### About this exercise:
Set down exactly the lines below between the line holding "Click the bold" and the line holding "Hide the Layer", inclusive; no other line belongs in the answer.

### Stored data:
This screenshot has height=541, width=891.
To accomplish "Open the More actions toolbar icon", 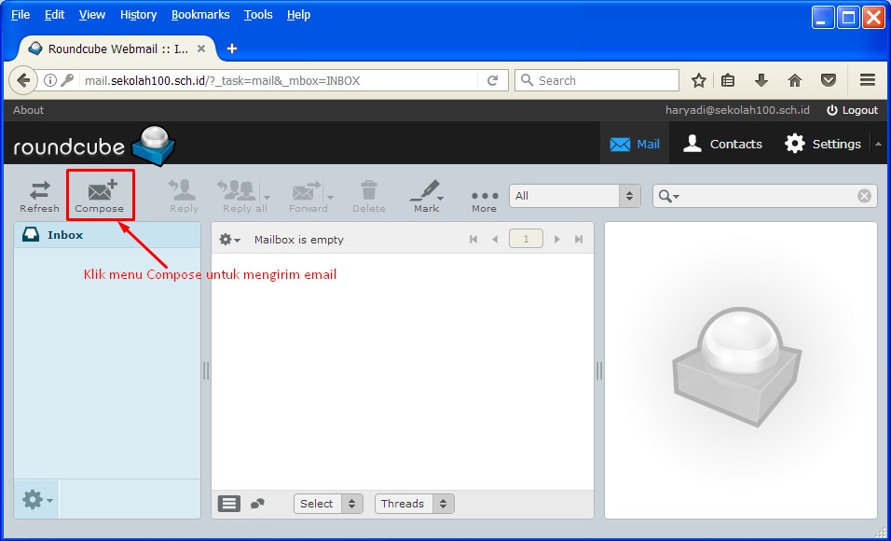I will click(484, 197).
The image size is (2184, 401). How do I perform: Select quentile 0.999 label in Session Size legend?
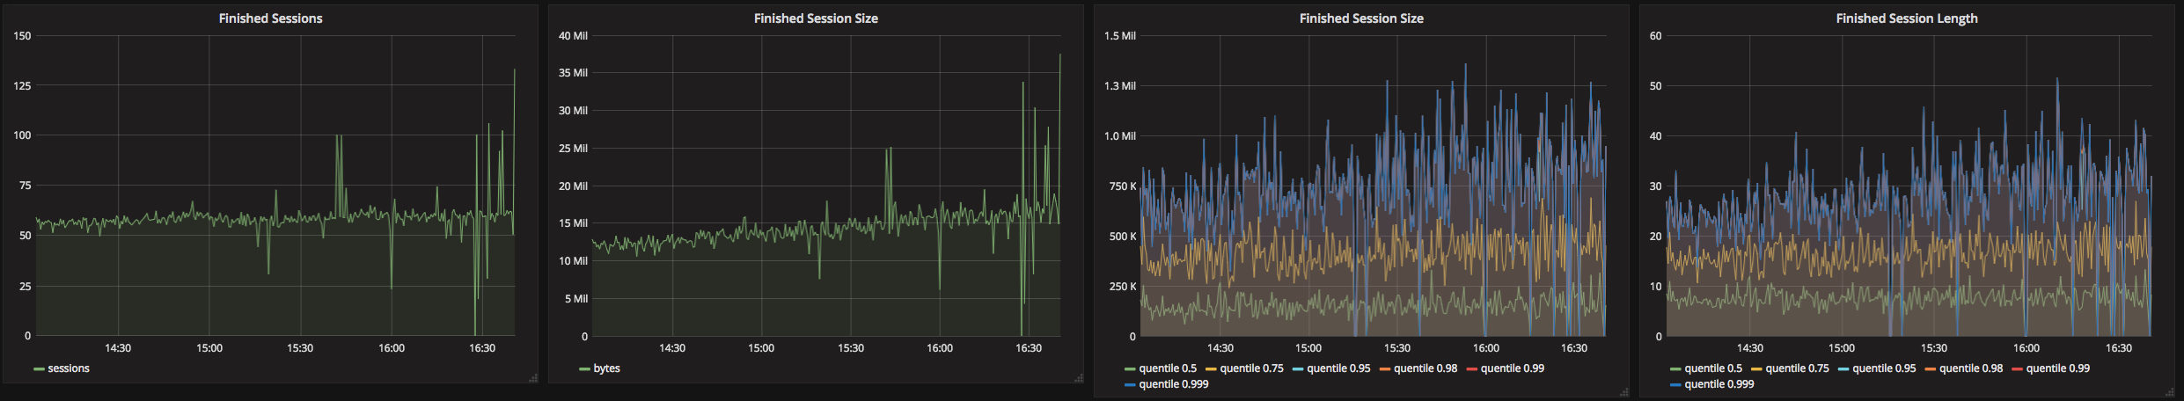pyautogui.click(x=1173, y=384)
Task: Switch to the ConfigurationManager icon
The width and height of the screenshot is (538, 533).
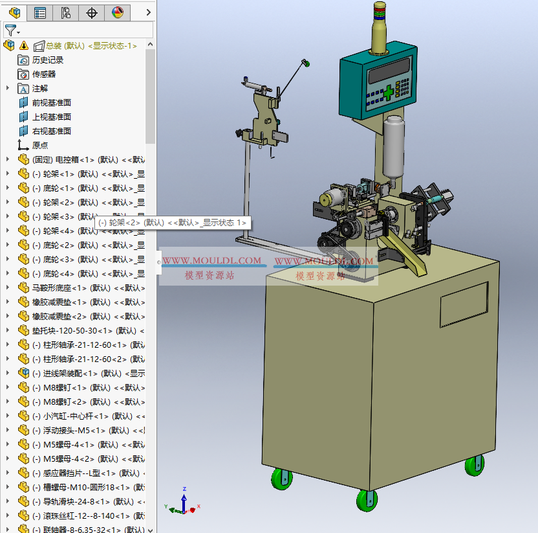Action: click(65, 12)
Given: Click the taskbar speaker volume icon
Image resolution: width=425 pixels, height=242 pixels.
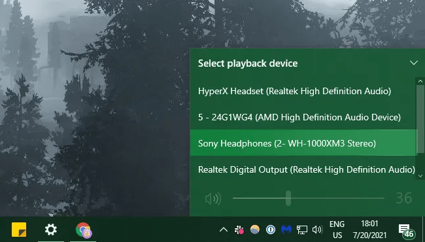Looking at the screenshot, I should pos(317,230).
* * *
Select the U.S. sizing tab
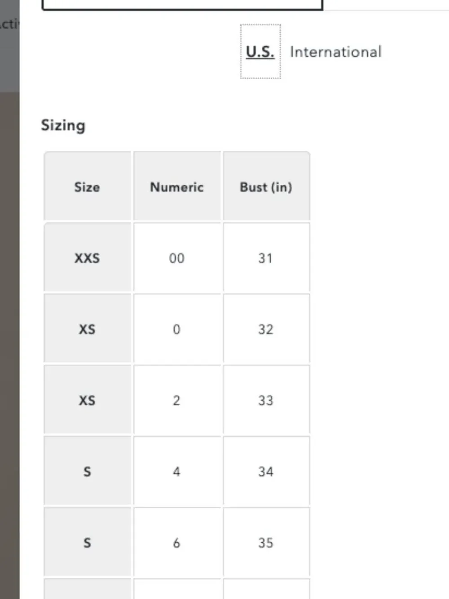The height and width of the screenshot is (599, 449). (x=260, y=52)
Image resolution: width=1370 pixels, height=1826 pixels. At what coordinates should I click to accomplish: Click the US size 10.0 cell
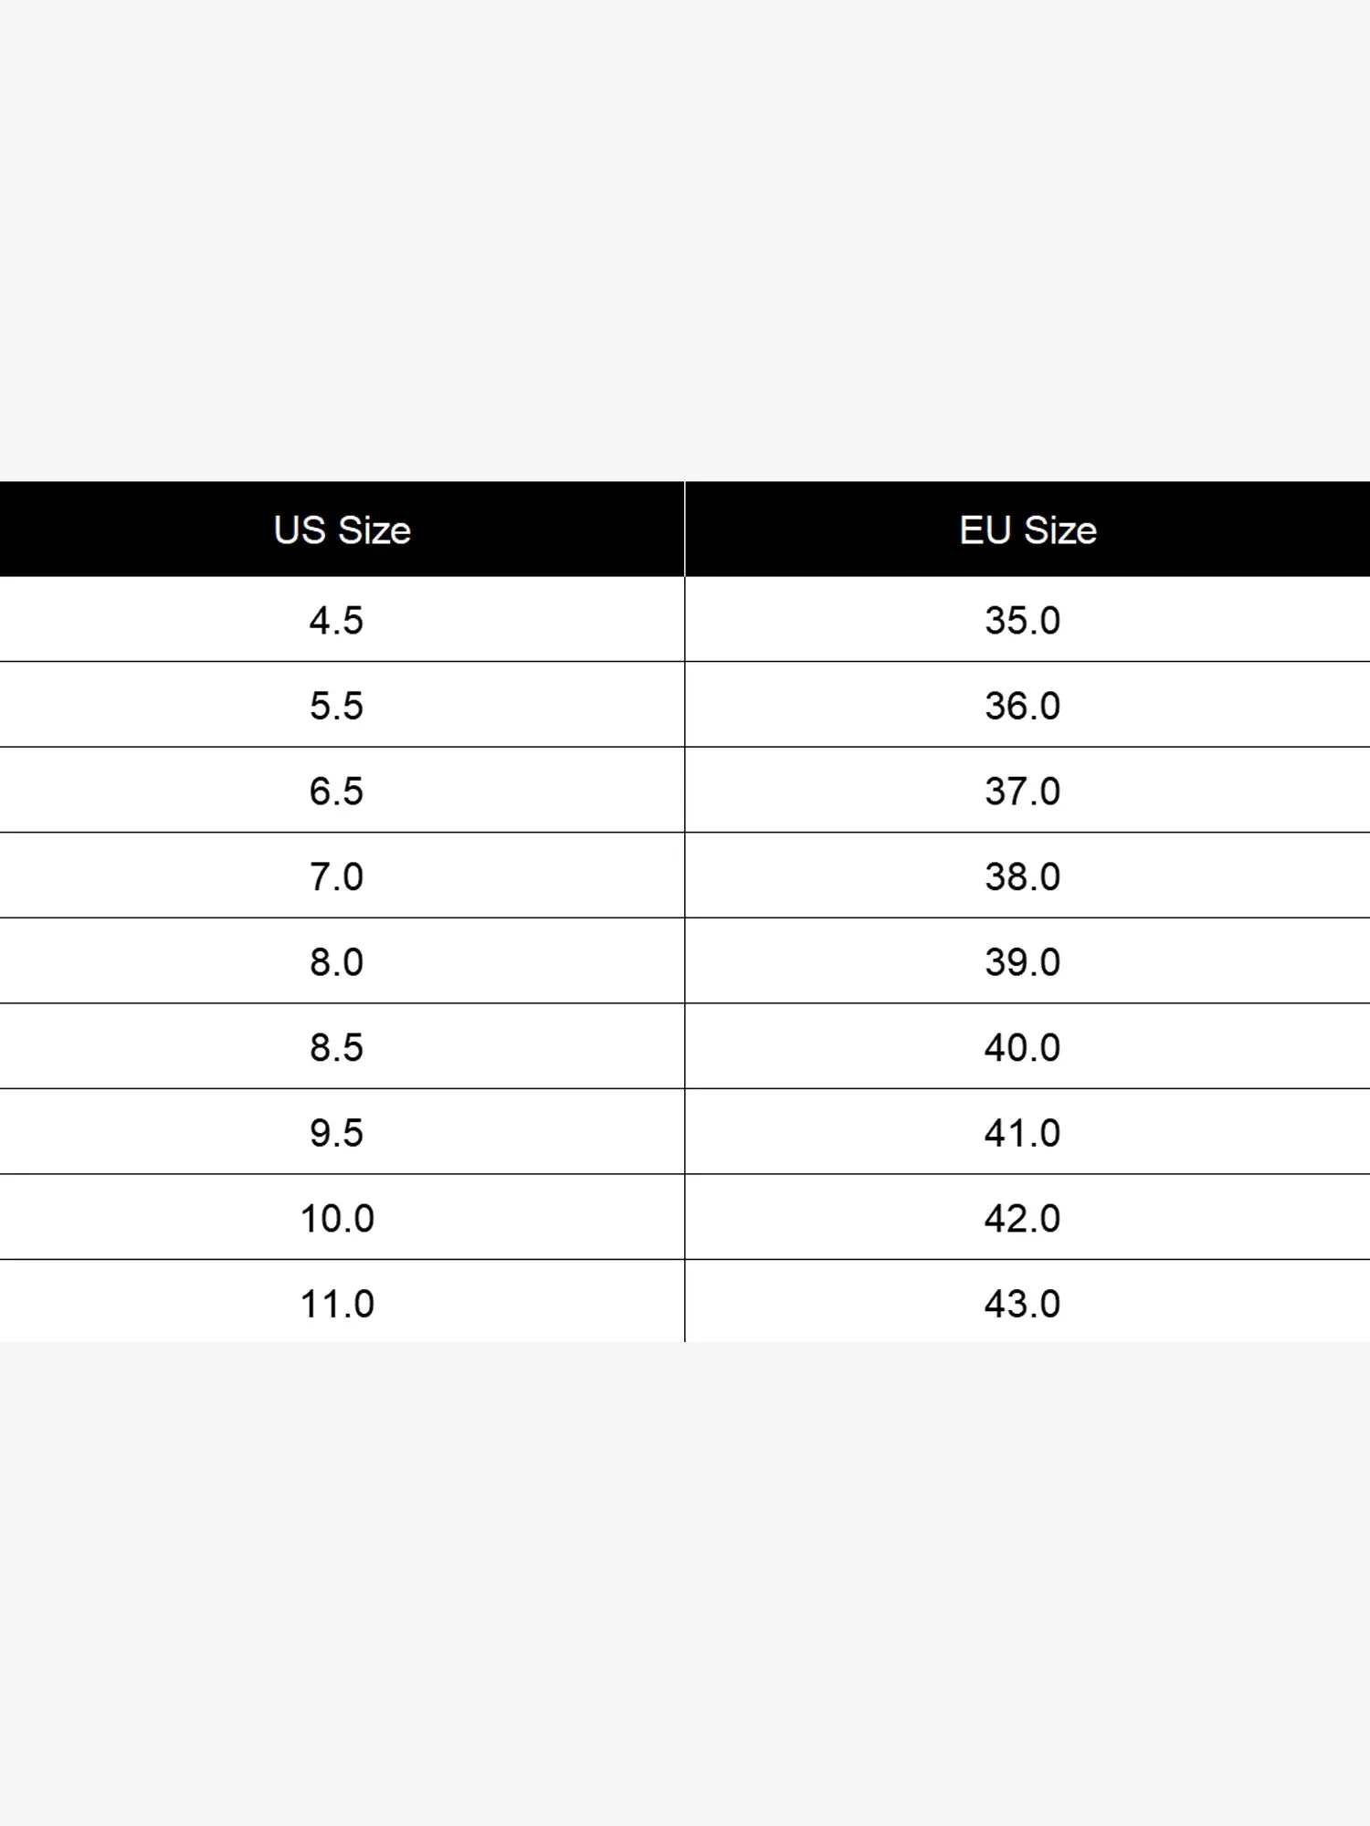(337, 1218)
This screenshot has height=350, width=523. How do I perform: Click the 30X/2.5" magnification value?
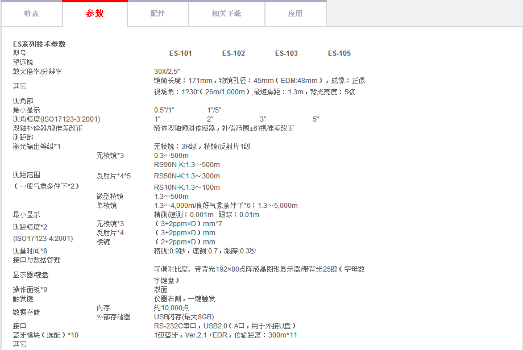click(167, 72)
--
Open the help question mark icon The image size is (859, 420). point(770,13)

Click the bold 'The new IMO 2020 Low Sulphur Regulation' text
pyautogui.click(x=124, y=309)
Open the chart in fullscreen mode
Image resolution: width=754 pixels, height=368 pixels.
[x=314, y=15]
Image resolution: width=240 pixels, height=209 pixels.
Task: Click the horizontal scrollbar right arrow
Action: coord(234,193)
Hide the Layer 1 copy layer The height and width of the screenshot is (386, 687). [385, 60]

### Output:
Click the bold 'The new IMO 2020 Low Sulphur Regulation' text
pyautogui.click(x=124, y=309)
Open the chart in fullscreen mode
Image resolution: width=754 pixels, height=368 pixels.
[x=314, y=15]
Image resolution: width=240 pixels, height=209 pixels.
Task: Click the horizontal scrollbar right arrow
Action: coord(234,193)
Hide the Layer 1 copy layer The height and width of the screenshot is (386, 687). [385, 60]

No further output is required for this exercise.